Print the data below exactly, but only the lines from the one containing "City of Bulls Clothing & Apparel (581, 2170)" down to the one containing "İVRİNDİ Evden Eve Nakliyat (41, 1792)", inclusive.

* _SUPPLIED ENTRIES_
━━━━━━━━━━━━━━━━━━━━━━━━━━━━━━

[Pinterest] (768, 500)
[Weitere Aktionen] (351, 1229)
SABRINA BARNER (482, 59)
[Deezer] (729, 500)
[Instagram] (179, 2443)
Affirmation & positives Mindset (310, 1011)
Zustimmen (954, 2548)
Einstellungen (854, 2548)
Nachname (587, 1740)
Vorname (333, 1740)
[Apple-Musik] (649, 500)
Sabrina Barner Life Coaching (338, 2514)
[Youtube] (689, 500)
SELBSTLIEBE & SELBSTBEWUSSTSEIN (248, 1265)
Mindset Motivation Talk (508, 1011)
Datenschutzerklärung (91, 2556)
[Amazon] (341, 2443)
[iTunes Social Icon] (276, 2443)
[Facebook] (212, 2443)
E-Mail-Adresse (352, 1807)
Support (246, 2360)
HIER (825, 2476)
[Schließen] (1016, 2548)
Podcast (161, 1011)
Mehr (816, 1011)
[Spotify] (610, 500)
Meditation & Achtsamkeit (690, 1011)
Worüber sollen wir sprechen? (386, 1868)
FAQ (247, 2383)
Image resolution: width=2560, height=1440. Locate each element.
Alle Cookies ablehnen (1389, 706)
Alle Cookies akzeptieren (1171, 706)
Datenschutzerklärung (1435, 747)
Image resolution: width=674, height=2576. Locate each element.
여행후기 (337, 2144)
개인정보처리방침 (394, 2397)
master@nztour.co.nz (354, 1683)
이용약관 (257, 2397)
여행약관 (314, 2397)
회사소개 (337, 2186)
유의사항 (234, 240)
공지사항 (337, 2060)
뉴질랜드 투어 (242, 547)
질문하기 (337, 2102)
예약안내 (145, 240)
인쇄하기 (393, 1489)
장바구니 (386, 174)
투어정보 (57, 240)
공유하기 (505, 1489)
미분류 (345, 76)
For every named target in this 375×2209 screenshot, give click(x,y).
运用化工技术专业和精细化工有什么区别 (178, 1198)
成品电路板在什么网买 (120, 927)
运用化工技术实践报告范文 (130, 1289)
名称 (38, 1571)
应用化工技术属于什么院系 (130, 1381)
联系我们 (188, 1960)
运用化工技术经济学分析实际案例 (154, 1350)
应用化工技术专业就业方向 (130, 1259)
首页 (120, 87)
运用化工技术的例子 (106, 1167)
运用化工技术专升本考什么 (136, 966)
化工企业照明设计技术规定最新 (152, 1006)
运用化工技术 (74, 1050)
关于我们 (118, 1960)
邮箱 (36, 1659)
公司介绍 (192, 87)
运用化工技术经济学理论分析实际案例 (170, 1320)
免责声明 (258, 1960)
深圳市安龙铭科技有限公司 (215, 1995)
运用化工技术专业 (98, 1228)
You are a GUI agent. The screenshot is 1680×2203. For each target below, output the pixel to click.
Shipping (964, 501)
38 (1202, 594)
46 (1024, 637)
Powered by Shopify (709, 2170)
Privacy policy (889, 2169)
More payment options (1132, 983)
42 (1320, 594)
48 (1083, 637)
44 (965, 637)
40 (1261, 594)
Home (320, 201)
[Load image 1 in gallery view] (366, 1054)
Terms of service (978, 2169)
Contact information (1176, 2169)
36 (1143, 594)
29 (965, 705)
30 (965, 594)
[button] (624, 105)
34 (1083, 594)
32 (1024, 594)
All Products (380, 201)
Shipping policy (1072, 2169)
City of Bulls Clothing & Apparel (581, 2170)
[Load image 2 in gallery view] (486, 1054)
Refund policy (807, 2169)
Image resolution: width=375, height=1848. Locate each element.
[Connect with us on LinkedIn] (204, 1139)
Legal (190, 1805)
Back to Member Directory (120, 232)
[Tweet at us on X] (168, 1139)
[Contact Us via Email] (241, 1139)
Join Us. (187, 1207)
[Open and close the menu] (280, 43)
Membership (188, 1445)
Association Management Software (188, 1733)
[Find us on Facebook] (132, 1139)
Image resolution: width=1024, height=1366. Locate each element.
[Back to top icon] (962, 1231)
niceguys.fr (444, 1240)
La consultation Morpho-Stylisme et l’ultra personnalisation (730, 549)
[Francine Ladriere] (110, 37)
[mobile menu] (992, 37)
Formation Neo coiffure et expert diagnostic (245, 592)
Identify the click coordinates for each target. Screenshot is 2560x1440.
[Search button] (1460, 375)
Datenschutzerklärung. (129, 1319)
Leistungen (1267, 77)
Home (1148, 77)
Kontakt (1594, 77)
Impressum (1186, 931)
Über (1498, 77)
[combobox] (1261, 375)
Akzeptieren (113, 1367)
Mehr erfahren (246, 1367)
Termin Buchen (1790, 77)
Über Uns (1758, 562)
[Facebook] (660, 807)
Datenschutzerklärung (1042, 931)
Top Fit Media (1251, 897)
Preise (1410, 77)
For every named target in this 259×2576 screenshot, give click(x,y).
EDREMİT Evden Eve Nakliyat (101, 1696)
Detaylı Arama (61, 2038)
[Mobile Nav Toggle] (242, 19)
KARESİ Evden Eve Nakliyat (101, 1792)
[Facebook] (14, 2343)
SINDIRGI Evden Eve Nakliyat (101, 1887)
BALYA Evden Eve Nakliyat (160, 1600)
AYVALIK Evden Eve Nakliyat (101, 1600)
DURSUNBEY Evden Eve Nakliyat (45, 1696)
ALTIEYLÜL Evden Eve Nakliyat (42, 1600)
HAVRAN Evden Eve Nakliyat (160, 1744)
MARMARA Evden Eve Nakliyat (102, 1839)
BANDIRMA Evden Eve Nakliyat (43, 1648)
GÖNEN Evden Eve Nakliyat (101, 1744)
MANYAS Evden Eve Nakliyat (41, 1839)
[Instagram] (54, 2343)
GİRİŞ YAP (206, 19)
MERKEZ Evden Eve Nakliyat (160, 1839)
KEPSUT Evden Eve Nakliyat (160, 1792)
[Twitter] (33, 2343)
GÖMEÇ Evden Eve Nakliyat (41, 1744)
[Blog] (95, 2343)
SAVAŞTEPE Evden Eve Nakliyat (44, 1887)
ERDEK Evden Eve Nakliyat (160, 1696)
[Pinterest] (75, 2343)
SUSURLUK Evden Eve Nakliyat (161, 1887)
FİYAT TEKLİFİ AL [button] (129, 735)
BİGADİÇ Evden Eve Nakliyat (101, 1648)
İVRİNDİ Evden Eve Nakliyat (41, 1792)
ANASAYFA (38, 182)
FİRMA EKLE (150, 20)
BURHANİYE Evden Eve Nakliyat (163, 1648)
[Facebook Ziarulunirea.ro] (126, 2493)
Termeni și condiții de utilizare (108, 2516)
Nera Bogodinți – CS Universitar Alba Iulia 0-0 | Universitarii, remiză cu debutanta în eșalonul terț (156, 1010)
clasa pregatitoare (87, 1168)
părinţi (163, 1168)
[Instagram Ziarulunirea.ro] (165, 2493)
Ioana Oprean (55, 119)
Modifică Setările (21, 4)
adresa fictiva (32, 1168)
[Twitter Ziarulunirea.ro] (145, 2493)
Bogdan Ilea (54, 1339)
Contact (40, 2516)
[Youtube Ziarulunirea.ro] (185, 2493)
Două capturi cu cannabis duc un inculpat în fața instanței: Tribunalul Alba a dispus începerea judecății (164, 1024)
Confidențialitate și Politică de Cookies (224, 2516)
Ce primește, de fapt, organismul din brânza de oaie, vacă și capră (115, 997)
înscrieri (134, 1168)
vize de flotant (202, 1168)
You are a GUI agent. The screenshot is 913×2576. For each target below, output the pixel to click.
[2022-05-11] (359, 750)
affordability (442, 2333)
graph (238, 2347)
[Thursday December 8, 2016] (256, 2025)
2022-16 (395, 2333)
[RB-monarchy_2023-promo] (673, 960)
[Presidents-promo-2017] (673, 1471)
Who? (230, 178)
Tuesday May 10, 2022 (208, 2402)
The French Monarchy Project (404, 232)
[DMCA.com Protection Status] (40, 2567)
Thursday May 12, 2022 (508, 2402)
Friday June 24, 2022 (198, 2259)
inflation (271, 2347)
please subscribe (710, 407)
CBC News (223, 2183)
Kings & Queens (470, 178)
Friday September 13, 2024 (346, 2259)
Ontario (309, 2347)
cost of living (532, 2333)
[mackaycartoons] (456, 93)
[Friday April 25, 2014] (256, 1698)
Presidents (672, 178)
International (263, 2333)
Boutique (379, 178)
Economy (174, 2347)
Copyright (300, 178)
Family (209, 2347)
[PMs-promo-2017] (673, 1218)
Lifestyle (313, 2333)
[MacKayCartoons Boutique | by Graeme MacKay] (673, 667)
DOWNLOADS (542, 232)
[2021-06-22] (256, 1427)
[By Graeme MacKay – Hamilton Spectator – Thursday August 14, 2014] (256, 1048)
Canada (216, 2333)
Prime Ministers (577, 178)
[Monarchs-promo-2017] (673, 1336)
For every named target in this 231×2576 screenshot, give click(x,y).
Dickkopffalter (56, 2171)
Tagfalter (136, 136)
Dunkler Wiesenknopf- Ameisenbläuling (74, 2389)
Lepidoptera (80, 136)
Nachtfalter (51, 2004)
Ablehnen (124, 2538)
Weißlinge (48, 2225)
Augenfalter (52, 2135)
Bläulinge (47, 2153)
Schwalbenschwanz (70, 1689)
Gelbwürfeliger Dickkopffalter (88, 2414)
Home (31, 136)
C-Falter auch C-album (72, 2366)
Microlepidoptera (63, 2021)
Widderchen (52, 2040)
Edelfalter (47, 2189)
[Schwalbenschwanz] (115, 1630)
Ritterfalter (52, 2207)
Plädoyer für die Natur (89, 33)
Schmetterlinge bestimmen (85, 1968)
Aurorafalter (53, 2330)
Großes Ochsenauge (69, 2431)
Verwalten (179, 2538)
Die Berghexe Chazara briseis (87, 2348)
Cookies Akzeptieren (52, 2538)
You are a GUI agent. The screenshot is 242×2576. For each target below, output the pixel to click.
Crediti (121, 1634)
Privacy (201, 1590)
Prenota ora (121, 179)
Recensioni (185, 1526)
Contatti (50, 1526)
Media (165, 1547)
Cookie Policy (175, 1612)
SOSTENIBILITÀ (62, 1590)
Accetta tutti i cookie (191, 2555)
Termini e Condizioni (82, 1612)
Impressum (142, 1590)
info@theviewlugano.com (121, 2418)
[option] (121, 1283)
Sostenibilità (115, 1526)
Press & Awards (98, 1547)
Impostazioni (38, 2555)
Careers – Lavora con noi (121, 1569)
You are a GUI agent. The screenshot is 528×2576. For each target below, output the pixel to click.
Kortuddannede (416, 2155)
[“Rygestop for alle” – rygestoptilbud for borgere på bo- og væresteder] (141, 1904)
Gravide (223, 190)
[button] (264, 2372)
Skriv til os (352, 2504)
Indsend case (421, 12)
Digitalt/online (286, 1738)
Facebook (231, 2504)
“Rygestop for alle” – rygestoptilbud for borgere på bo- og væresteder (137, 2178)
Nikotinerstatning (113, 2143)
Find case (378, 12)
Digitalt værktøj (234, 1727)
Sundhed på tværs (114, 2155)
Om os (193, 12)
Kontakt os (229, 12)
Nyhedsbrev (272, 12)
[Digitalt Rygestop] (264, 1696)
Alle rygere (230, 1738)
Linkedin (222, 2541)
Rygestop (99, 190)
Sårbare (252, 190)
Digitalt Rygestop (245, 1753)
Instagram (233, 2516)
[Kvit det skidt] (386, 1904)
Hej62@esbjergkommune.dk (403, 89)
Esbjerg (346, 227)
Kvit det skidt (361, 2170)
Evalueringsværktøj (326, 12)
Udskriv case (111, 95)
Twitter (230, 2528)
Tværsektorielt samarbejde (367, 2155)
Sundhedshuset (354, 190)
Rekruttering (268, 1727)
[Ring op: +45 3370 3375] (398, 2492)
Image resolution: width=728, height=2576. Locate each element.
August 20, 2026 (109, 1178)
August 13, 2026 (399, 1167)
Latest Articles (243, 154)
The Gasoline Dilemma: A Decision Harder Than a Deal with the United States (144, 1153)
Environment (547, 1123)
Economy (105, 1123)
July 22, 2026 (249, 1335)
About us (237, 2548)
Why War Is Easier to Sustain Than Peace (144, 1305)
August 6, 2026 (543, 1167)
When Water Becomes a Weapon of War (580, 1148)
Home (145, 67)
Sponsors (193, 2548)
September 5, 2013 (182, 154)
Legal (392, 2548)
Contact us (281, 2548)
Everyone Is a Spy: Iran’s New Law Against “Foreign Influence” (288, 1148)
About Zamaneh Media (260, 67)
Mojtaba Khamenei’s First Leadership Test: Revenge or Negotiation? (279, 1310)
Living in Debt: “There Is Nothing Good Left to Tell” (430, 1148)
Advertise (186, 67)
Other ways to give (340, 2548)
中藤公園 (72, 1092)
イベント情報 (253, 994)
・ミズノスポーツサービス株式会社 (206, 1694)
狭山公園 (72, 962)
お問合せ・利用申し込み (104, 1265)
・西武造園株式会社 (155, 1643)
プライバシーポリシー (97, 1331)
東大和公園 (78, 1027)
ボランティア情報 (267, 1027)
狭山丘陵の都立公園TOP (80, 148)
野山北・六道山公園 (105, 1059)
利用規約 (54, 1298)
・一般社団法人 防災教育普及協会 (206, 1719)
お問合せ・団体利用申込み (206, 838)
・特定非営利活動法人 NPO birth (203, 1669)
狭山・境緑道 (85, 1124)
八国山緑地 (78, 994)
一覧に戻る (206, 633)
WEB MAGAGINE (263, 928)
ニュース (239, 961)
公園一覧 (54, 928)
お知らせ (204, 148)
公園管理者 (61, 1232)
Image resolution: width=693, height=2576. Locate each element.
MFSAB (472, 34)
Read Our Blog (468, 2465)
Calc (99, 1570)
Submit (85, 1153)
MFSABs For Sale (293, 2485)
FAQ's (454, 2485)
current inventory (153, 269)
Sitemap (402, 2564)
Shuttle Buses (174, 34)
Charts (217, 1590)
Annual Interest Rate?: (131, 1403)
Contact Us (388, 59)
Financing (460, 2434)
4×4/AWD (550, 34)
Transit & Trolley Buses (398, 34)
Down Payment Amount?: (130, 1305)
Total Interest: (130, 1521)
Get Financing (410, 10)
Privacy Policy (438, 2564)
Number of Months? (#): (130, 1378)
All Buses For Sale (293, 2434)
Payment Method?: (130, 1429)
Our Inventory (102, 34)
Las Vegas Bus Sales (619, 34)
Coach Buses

━━━━━━━━━━━━━━━━━━━━━━━━━━━━━━

* _ANSWER SPACE_
City of Bulls Clothing & Apparel (581, 2170)
[Load image 2 in gallery view] (486, 1054)
Refund policy (807, 2169)
Image resolution: width=375, height=1848. Locate each element.
[Connect with us on LinkedIn] (204, 1139)
Legal (190, 1805)
Back to Member Directory (120, 232)
[Tweet at us on X] (168, 1139)
[Contact Us via Email] (241, 1139)
Join Us. (187, 1207)
[Open and close the menu] (280, 43)
Membership (188, 1445)
Association Management Software (188, 1733)
[Find us on Facebook] (132, 1139)
Image resolution: width=1024, height=1366. Locate each element.
[Back to top icon] (962, 1231)
niceguys.fr (444, 1240)
La consultation Morpho-Stylisme et l’ultra personnalisation (730, 549)
[Francine Ladriere] (110, 37)
[mobile menu] (992, 37)
Formation Neo coiffure et expert diagnostic (245, 592)
Identify the click coordinates for each target. Screenshot is 2560x1440.
[Search button] (1460, 375)
Datenschutzerklärung. (129, 1319)
Leistungen (1267, 77)
Home (1148, 77)
Kontakt (1594, 77)
Impressum (1186, 931)
Über (1498, 77)
[combobox] (1261, 375)
Akzeptieren (113, 1367)
Mehr erfahren (246, 1367)
Termin Buchen (1790, 77)
Über Uns (1758, 562)
[Facebook] (660, 807)
Datenschutzerklärung (1042, 931)
Top Fit Media (1251, 897)
Preise (1410, 77)
For every named target in this 259×2576 screenshot, give click(x,y).
EDREMİT Evden Eve Nakliyat (101, 1696)
Detaylı Arama (61, 2038)
[Mobile Nav Toggle] (242, 19)
KARESİ Evden Eve Nakliyat (101, 1792)
[Facebook] (14, 2343)
SINDIRGI Evden Eve Nakliyat (101, 1887)
BALYA Evden Eve Nakliyat (160, 1600)
AYVALIK Evden Eve Nakliyat (101, 1600)
DURSUNBEY Evden Eve Nakliyat (45, 1696)
ALTIEYLÜL Evden Eve Nakliyat (42, 1600)
HAVRAN Evden Eve Nakliyat (160, 1744)
MARMARA Evden Eve Nakliyat (102, 1839)
BANDIRMA Evden Eve Nakliyat (43, 1648)
GÖNEN Evden Eve Nakliyat (101, 1744)
MANYAS Evden Eve Nakliyat (41, 1839)
[Instagram] (54, 2343)
GİRİŞ YAP (206, 19)
MERKEZ Evden Eve Nakliyat (160, 1839)
KEPSUT Evden Eve Nakliyat (160, 1792)
[Twitter] (33, 2343)
GÖMEÇ Evden Eve Nakliyat (41, 1744)
[Blog] (95, 2343)
SAVAŞTEPE Evden Eve Nakliyat (44, 1887)
ERDEK Evden Eve Nakliyat (160, 1696)
[Pinterest] (75, 2343)
SUSURLUK Evden Eve Nakliyat (161, 1887)
FİYAT TEKLİFİ AL [button] (129, 735)
BİGADİÇ Evden Eve Nakliyat (101, 1648)
İVRİNDİ Evden Eve Nakliyat (41, 1792)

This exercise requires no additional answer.